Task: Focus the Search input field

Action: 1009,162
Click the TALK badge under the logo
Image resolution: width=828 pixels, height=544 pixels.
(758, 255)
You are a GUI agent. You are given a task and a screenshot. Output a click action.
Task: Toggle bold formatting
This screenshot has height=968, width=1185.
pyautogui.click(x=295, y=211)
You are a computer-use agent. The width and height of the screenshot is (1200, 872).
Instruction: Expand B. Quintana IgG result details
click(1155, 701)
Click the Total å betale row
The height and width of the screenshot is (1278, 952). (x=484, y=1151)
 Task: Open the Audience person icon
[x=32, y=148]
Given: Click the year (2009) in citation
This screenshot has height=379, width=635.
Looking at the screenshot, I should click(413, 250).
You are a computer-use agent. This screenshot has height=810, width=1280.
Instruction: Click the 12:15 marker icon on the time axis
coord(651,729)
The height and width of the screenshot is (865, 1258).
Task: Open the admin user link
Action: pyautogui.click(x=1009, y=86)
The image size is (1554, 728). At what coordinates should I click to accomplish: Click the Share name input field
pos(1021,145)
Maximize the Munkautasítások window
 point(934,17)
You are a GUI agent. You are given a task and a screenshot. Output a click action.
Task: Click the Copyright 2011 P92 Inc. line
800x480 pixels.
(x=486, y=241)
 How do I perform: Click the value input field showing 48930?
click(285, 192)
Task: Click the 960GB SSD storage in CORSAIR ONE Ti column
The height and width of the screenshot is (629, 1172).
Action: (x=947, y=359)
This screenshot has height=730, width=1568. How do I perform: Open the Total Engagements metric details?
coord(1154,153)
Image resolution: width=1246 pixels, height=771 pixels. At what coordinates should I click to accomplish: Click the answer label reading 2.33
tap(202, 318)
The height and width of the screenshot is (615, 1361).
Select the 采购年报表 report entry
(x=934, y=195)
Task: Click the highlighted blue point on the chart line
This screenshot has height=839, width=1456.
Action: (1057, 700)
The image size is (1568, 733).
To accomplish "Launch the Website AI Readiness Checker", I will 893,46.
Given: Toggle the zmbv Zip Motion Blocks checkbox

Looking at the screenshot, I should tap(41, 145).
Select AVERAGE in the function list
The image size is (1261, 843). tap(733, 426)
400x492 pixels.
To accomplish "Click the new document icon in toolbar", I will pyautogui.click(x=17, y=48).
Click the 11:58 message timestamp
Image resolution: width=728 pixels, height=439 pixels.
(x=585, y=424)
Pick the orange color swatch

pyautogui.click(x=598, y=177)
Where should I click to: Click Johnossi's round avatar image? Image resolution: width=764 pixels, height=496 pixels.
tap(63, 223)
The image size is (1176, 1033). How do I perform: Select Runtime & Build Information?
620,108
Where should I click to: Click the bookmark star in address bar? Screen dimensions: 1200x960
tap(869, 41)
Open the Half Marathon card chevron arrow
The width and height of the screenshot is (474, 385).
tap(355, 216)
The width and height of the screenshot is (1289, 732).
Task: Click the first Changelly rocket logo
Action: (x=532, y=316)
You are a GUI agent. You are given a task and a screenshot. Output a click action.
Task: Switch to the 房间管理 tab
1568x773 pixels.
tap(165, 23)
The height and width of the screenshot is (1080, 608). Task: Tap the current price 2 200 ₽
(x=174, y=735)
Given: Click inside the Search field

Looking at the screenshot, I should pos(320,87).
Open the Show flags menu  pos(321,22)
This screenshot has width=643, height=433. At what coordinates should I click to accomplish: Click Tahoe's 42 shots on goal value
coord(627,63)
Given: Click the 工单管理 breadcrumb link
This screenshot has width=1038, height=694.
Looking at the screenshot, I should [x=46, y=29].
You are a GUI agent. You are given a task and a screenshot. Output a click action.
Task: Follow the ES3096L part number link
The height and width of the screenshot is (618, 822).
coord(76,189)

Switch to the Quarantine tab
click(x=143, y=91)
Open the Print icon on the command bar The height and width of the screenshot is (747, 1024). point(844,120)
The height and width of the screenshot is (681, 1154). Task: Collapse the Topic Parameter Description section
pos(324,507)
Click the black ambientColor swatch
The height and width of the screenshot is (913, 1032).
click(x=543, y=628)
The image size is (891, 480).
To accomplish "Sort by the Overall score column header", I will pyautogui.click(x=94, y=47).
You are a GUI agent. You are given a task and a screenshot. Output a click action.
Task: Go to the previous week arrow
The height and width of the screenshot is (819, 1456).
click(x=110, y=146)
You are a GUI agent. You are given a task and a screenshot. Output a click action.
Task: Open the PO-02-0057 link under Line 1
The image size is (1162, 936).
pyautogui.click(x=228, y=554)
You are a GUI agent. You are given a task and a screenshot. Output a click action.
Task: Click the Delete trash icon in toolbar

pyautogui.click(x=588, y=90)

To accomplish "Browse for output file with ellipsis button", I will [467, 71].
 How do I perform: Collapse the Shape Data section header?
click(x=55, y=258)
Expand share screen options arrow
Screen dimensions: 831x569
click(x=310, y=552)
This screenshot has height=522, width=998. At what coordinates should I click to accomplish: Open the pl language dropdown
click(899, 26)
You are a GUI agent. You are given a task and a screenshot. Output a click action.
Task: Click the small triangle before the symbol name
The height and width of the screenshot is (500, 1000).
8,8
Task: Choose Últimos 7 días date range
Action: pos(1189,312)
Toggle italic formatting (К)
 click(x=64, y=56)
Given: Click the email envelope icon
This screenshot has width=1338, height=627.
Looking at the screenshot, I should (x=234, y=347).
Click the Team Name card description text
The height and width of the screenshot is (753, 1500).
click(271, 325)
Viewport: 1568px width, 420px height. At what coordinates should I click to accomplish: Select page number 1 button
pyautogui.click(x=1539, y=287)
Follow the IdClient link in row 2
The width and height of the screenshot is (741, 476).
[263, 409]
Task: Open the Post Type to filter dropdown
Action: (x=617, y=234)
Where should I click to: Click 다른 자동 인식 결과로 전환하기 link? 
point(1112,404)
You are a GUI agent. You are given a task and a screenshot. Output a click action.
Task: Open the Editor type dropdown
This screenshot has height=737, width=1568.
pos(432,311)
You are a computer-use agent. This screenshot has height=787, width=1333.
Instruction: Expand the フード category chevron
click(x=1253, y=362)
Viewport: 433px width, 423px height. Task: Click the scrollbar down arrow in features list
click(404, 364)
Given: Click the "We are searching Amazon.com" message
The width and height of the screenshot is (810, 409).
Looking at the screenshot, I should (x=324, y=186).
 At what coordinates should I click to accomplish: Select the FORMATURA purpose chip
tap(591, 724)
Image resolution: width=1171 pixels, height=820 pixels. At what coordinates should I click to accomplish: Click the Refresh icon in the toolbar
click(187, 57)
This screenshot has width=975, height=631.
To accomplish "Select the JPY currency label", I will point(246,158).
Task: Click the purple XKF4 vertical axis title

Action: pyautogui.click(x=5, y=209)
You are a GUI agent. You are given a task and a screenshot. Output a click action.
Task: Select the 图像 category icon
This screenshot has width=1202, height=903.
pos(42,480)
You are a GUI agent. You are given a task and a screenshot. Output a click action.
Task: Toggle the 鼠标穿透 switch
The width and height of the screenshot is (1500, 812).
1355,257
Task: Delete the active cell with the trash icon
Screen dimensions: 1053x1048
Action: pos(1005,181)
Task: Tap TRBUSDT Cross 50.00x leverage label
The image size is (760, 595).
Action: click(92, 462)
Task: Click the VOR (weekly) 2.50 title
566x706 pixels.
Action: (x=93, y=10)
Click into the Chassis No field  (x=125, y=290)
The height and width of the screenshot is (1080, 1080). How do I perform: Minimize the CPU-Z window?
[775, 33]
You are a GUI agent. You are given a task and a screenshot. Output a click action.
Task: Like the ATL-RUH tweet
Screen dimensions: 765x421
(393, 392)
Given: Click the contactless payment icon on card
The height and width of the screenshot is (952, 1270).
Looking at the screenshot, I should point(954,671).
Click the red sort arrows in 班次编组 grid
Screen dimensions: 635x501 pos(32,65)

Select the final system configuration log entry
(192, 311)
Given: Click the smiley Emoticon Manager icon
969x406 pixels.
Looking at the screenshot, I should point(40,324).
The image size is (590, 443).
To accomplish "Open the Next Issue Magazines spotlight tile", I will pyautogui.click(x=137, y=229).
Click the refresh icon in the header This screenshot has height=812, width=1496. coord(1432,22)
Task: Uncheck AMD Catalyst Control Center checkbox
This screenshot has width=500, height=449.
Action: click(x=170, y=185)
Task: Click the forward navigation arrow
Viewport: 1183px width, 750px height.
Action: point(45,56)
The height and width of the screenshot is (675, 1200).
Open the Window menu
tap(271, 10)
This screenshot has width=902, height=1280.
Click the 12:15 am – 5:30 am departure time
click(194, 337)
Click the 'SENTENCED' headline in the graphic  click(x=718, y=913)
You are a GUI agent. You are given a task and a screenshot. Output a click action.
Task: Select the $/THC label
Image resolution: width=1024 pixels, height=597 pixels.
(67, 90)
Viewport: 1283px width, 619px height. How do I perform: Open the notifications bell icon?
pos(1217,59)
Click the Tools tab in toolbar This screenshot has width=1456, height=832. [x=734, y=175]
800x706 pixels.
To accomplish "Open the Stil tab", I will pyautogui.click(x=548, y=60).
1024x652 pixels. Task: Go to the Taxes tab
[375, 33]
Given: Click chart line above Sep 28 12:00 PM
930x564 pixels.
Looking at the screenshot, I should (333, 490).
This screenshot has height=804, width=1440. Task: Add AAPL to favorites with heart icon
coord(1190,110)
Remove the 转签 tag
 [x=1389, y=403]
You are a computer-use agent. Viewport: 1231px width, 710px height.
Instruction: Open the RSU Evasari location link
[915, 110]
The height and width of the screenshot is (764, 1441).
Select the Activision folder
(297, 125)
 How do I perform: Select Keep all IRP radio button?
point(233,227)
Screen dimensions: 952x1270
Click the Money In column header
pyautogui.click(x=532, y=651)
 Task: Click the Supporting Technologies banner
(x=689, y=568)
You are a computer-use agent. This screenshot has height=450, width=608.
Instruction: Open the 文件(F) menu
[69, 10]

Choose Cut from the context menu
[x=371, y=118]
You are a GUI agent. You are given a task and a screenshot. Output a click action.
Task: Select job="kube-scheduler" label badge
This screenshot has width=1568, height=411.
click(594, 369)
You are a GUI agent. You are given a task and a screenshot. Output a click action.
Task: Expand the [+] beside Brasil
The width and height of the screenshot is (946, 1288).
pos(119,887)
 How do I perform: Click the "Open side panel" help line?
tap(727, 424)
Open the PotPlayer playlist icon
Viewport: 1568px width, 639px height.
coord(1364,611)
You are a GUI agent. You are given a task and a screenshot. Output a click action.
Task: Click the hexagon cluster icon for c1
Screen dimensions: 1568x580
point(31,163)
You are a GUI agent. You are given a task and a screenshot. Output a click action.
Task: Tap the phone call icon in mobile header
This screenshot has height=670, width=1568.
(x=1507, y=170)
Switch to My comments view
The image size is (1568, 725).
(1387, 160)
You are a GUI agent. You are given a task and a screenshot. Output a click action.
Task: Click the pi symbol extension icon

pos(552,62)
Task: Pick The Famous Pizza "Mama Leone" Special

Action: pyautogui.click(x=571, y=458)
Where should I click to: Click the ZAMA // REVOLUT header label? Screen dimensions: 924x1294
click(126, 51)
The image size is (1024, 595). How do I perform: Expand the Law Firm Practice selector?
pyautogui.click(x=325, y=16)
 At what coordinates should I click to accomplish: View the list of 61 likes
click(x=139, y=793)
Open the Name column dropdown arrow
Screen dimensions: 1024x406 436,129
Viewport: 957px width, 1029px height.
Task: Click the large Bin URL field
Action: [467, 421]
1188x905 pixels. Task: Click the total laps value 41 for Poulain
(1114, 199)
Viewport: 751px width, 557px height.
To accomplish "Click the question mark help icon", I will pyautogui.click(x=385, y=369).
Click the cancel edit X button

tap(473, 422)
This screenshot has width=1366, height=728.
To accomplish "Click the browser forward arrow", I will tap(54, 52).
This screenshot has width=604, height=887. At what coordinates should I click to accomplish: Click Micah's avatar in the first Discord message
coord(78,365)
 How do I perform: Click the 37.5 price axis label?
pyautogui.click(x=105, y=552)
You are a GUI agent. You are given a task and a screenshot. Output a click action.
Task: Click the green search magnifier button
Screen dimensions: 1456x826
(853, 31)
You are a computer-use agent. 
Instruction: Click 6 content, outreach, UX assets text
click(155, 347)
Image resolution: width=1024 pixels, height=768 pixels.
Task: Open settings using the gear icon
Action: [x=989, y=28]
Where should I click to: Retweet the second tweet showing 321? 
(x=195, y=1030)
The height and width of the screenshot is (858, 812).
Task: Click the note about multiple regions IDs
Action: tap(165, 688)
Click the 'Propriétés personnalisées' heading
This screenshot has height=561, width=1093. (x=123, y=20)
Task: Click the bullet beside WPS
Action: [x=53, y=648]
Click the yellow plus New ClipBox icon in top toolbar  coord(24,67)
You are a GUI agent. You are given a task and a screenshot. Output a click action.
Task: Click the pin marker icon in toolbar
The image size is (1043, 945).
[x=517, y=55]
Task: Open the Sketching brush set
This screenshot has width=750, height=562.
---------------
Problem description: Using the records above, set down exactly the lines from the one with "Task: Open the Editor type dropdown" through the one with "The image size is (590, 443).", inclusive, and nothing more.

Task result:
Task: Open the Editor type dropdown
This screenshot has height=737, width=1568.
pos(432,311)
You are a computer-use agent. This screenshot has height=787, width=1333.
Instruction: Expand the フード category chevron
click(x=1253, y=362)
Viewport: 433px width, 423px height. Task: Click the scrollbar down arrow in features list
click(404, 364)
Given: Click the "We are searching Amazon.com" message
The width and height of the screenshot is (810, 409).
Looking at the screenshot, I should (x=324, y=186).
 At what coordinates should I click to accomplish: Select the FORMATURA purpose chip
tap(591, 724)
Image resolution: width=1171 pixels, height=820 pixels. At what coordinates should I click to accomplish: Click the Refresh icon in the toolbar
click(187, 57)
This screenshot has width=975, height=631.
To accomplish "Select the JPY currency label", I will point(246,158).
Task: Click the purple XKF4 vertical axis title

Action: pyautogui.click(x=5, y=209)
You are a GUI agent. You are given a task and a screenshot. Output a click action.
Task: Select the 图像 category icon
This screenshot has width=1202, height=903.
pos(42,480)
You are a GUI agent. You are given a task and a screenshot. Output a click action.
Task: Toggle the 鼠标穿透 switch
The width and height of the screenshot is (1500, 812).
1355,257
Task: Delete the active cell with the trash icon
Screen dimensions: 1053x1048
Action: pos(1005,181)
Task: Tap TRBUSDT Cross 50.00x leverage label
The image size is (760, 595).
Action: click(92, 462)
Task: Click the VOR (weekly) 2.50 title
566x706 pixels.
Action: (x=93, y=10)
Click into the Chassis No field  (x=125, y=290)
The height and width of the screenshot is (1080, 1080). How do I perform: Minimize the CPU-Z window?
[775, 33]
You are a GUI agent. You are given a task and a screenshot. Output a click action.
Task: Like the ATL-RUH tweet
Screen dimensions: 765x421
(393, 392)
Given: Click the contactless payment icon on card
The height and width of the screenshot is (952, 1270).
Looking at the screenshot, I should point(954,671).
Click the red sort arrows in 班次编组 grid
Screen dimensions: 635x501 pos(32,65)

Select the final system configuration log entry
(192, 311)
Given: Click the smiley Emoticon Manager icon
969x406 pixels.
Looking at the screenshot, I should point(40,324).
The image size is (590, 443).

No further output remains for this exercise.